> [WHAT YOU ARE ASKED TO DO]:
Can you repeat, word for word, everything in the linear accelerator excerpt from "A further object" down to "the following Specification."?

> [EXCERPT TO READ]:
============================================================

Another object of this invention is the provision in a linear accelerator of an electrode design having a configuration defining a particle trap, which prevents high velocity particles from impacting the vacuum side of the insulators. Each electrode has an annular concavo-convex portion which is dimensioned so that the vacuum surface of each insulator is located "out of sight" of substantially all orbits of secondary high velocity particles.
A further object of this invention is to provide a linear accelerator with a novel insulator design which not only permits effective hard bonding of the metal electrodes to the glass insulators, but further permits construction of the insulator having a preselected safety factor with respect to the dielectic stress produced by the electric field strength within the insulator. Each insulator has a generated curved surface on its vacuum side whose curvature is such that there is no normal component of the electrical field at substantially any place along the generated surface. This configuration inhibits the process of surface electron multiplication due to the return of secondary electrons which would be released, should a swift particle strike the insulator surface.
These and other objects of the invention will be more fully defined in the following Specification.
FIG. 1 is a diagrammatic side sectional view of a linear accelerator;
FIG. 2 is a cross-sectional view taken approximately along the line 2--2 of FIG. 1 and looking in the direction of the arrows;
FIG. 3 is a fragmentary sectional view on an enlarged scale of a portion of the electrode stack, showing details of construction of various components thereof;
FIG. 4 is a fragmentary enlarged view of components of the spark gap circuit, certain parts thereof broken away and other parts thereof illustrated in section for clarity; and
FIG. 5 is a fragmentary exploded view of a portion of an insulator.
Referring now to the drawings and, more specifically, to FIG. 1, it will be seen that one embodiment of a particle accelerator, designated generally by the reference numeral 10, is thereshown. The particle accelerator 10 is diagrammatically illustrated and comprises a tandem Van de Graaff electrostatic linear accelerator. The linear particle accelerator 10 comprises an accelerator tube 11, which includes a pair of tandemly arranged electrode stacks 12 positioned within a pressure jacket 13. The interior of the pressure jacket 13 defines a pressure chamber 14, which is adapted to contain the conventional pressure gas, such as sulfur hexafluoride.

============================================================

(Stored records)
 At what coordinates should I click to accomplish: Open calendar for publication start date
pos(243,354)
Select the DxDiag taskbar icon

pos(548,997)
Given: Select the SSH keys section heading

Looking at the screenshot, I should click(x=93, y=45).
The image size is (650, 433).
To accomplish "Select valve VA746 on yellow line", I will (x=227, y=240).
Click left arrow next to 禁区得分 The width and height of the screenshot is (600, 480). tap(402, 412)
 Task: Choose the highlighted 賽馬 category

============================================================

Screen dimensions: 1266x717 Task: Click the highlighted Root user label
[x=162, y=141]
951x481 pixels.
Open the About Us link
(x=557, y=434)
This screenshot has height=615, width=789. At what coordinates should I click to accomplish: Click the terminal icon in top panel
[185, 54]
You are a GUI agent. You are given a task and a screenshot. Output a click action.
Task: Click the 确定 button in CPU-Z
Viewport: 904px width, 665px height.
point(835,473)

============================================================

> [ANSWER BELOW]:
A further object of this invention is to provide a linear accelerator with a novel insulator design which not only permits effective hard bonding of the metal electrodes to the glass insulators, but further permits construction of the insulator having a preselected safety factor with respect to the dielectic stress produced by the electric field strength within the insulator. Each insulator has a generated curved surface on its vacuum side whose curvature is such that there is no normal component of the electrical field at substantially any place along the generated surface. This configuration inhibits the process of surface electron multiplication due to the return of secondary electrons which would be released, should a swift particle strike the insulator surface.
These and other objects of the invention will be more fully defined in the following Specification.